* **What you should do**
Those lines of the material below that fall between its first line and the line with "Task: Open the user avatar menu", both included, are to be repeated exactly.

* **Extracted material**
Content starts

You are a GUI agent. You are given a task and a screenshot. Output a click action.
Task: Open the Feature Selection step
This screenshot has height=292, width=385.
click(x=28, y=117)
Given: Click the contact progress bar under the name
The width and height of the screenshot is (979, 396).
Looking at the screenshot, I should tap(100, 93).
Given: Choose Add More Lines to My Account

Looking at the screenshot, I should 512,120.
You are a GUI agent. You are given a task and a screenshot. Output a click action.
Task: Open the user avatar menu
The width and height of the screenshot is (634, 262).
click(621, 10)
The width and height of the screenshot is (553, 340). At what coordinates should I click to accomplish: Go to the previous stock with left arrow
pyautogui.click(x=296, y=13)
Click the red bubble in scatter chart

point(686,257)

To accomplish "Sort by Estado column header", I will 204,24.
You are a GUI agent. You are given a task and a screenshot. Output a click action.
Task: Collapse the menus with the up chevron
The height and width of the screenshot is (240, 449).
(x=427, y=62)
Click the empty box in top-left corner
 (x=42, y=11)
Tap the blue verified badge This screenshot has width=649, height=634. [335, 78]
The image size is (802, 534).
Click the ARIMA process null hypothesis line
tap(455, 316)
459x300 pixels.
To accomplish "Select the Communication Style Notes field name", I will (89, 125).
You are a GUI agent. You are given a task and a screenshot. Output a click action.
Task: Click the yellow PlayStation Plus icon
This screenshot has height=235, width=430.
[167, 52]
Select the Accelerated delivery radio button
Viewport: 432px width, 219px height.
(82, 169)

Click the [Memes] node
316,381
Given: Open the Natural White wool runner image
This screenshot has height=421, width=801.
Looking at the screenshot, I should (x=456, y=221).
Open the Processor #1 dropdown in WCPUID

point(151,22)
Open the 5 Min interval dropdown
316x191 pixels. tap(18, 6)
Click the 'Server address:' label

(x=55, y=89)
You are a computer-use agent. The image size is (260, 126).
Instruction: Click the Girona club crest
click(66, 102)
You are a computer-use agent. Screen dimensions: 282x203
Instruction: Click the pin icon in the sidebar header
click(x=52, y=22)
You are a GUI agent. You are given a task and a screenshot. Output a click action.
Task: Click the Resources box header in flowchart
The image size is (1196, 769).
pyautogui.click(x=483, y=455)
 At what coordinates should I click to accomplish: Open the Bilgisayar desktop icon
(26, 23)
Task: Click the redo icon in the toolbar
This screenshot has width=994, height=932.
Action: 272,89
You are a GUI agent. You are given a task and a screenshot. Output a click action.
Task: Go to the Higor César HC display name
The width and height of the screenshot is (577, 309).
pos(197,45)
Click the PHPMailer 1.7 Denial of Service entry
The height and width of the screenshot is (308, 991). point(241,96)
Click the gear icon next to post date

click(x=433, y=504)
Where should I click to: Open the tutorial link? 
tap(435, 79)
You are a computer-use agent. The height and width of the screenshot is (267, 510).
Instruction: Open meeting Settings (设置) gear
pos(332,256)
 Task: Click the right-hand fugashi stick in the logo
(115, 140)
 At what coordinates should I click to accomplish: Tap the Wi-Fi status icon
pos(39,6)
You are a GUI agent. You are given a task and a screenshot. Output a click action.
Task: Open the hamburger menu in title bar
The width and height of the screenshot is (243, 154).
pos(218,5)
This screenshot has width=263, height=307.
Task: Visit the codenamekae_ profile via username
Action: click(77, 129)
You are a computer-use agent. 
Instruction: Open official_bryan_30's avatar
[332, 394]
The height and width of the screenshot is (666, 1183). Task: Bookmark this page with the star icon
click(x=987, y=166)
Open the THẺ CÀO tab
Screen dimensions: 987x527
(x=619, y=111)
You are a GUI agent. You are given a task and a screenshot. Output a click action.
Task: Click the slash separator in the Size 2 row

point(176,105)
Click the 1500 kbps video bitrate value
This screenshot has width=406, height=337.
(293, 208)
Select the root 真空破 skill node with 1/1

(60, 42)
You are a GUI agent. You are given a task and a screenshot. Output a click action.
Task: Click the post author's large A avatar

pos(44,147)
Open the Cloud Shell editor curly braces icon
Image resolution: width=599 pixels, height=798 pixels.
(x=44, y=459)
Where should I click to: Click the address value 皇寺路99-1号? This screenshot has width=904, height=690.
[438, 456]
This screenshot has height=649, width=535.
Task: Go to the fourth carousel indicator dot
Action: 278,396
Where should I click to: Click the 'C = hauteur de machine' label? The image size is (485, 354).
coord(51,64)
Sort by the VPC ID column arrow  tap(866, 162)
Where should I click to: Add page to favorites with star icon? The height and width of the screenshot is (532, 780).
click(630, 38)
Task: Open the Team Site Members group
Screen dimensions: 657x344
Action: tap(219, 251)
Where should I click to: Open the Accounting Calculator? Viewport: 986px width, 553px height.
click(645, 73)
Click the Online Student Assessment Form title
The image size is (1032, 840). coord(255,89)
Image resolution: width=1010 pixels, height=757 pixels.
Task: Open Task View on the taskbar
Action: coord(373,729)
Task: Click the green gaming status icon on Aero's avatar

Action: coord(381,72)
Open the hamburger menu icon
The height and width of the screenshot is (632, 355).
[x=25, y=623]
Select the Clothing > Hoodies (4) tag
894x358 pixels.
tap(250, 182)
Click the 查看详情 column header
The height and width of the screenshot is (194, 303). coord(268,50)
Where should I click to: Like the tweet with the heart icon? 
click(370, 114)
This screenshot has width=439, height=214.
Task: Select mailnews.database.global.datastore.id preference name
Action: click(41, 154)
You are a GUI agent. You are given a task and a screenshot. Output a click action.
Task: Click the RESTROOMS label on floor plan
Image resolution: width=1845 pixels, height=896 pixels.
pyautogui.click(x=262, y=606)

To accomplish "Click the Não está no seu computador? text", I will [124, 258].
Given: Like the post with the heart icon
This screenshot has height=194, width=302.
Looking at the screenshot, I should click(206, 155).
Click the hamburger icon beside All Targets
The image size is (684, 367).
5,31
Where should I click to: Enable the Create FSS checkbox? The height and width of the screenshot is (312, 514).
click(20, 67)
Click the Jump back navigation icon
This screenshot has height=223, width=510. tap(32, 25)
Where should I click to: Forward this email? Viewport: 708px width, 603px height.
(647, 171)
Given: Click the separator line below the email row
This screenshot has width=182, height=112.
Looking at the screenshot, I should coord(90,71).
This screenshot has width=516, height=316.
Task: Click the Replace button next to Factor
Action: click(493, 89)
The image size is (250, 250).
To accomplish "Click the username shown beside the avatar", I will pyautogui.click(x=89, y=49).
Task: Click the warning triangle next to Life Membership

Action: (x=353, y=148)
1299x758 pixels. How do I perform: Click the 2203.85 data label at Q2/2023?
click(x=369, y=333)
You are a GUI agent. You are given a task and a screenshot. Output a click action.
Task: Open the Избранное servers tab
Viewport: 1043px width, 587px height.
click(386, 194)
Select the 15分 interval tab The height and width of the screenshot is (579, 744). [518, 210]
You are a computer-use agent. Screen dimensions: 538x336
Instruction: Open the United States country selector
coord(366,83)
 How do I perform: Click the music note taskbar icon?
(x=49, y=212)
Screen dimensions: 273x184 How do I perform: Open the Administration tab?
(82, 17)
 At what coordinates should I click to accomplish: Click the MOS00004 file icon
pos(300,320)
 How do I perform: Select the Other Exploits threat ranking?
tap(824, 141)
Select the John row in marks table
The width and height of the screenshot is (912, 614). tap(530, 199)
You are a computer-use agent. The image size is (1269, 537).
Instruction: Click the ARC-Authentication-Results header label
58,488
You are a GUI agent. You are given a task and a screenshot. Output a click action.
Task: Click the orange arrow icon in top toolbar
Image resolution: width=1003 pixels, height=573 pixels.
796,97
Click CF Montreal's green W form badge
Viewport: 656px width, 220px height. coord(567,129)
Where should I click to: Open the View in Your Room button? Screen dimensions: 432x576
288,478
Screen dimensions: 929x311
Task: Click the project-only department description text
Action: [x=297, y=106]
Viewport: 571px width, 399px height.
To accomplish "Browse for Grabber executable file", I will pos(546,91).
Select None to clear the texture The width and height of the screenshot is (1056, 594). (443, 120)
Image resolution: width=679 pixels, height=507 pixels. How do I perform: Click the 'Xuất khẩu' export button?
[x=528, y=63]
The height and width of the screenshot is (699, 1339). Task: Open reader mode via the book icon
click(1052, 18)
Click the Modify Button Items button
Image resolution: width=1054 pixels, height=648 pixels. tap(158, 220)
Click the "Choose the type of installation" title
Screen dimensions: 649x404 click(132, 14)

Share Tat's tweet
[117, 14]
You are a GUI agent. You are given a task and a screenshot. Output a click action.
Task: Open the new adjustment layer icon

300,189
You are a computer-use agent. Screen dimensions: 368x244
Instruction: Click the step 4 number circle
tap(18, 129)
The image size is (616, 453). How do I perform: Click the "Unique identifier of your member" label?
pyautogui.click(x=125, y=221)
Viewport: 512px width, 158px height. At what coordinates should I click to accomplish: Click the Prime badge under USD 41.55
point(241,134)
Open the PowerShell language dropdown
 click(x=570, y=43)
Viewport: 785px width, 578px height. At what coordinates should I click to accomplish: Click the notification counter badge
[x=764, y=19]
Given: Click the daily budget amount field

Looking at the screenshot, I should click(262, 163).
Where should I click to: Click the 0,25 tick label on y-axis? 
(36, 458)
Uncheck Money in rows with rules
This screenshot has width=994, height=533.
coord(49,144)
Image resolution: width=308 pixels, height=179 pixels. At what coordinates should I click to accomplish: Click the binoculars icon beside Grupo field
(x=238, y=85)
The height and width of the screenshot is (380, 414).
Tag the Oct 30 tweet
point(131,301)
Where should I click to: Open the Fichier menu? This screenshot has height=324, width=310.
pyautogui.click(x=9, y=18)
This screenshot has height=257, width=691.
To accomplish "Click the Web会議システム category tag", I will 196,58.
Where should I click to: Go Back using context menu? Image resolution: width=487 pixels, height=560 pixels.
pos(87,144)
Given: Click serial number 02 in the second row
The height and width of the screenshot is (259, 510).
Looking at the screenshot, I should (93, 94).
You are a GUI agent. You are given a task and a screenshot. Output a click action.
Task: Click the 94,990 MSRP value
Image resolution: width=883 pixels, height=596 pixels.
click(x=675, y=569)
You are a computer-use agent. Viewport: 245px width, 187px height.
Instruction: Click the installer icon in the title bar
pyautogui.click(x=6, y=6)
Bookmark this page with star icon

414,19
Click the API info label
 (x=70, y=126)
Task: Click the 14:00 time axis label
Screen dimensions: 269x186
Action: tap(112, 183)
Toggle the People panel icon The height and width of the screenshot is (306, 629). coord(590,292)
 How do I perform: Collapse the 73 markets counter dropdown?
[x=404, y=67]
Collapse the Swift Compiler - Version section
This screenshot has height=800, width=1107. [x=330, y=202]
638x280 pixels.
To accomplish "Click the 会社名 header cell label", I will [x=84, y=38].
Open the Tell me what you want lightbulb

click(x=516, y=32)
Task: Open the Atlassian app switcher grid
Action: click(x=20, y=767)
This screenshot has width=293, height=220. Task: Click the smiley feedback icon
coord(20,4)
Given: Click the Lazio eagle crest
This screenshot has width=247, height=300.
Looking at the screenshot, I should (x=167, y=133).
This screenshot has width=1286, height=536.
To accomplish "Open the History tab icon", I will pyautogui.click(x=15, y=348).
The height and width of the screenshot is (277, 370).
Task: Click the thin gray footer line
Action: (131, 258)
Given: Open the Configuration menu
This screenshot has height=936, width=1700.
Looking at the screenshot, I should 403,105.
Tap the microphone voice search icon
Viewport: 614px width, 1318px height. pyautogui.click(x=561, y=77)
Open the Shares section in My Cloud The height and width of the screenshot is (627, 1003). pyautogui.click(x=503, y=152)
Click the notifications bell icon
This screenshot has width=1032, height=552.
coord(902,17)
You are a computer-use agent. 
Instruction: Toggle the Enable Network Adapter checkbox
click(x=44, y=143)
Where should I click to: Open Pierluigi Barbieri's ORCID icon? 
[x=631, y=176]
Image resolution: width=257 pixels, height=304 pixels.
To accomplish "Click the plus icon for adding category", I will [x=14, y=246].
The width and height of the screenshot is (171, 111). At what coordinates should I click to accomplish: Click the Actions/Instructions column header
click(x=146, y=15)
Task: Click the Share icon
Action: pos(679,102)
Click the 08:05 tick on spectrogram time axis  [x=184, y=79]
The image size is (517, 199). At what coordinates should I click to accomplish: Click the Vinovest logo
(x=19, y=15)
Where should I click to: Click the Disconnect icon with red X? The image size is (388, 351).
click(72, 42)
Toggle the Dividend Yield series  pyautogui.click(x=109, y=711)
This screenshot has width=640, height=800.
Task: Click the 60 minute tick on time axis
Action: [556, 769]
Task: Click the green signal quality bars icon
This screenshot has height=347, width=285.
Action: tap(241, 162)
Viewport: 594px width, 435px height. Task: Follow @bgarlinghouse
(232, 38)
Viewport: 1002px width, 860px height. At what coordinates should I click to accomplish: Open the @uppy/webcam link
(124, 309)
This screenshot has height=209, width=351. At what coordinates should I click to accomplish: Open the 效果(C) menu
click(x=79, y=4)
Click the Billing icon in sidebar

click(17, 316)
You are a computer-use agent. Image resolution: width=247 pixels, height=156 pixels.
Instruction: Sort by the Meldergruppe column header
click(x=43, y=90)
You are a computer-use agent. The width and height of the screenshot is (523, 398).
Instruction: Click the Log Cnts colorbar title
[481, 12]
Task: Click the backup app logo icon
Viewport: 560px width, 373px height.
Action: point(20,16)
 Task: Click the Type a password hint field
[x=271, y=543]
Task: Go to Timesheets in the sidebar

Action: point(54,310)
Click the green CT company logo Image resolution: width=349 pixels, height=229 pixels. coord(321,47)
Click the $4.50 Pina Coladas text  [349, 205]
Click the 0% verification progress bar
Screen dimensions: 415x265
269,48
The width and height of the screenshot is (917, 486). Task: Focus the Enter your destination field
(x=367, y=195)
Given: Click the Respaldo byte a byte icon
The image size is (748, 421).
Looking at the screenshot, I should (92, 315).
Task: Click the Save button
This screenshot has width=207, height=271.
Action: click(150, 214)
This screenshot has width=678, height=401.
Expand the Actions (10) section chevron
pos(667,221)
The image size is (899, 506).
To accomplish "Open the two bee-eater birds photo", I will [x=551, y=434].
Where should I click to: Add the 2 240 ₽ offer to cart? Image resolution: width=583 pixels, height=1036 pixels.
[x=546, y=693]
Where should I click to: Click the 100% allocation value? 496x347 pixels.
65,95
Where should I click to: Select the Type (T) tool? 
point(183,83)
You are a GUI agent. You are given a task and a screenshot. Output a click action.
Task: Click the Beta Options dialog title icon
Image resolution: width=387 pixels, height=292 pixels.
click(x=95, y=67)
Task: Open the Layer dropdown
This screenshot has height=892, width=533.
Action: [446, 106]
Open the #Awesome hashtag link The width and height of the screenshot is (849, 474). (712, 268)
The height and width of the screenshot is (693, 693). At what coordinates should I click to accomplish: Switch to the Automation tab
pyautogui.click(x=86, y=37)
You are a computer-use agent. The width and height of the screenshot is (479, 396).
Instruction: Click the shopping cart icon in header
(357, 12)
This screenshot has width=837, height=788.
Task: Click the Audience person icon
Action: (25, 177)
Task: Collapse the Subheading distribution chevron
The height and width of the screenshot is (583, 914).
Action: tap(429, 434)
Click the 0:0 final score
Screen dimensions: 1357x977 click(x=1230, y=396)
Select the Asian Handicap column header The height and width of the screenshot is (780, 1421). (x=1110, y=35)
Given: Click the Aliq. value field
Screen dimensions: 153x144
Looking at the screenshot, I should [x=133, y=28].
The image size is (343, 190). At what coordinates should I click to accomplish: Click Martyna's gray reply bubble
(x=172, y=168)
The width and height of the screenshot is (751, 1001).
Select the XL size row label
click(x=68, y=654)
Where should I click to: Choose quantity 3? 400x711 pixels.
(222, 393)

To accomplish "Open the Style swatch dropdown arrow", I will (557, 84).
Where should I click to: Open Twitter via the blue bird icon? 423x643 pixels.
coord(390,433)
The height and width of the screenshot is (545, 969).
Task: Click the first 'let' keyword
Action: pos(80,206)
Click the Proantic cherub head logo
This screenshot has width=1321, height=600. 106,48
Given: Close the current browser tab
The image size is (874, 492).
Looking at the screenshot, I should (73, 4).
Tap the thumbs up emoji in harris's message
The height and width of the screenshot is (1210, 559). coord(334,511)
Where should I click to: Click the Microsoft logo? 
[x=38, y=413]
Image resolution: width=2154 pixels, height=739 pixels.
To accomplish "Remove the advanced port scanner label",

Content ends

* **Answer to this task**
You are a GUI agent. You are given a task and a screenshot. Output a click action.
Task: Open the Feature Selection step
This screenshot has height=292, width=385.
click(x=28, y=117)
Given: Click the contact progress bar under the name
The width and height of the screenshot is (979, 396).
Looking at the screenshot, I should tap(100, 93).
Given: Choose Add More Lines to My Account

Looking at the screenshot, I should 512,120.
You are a GUI agent. You are given a task and a screenshot. Output a click action.
Task: Open the user avatar menu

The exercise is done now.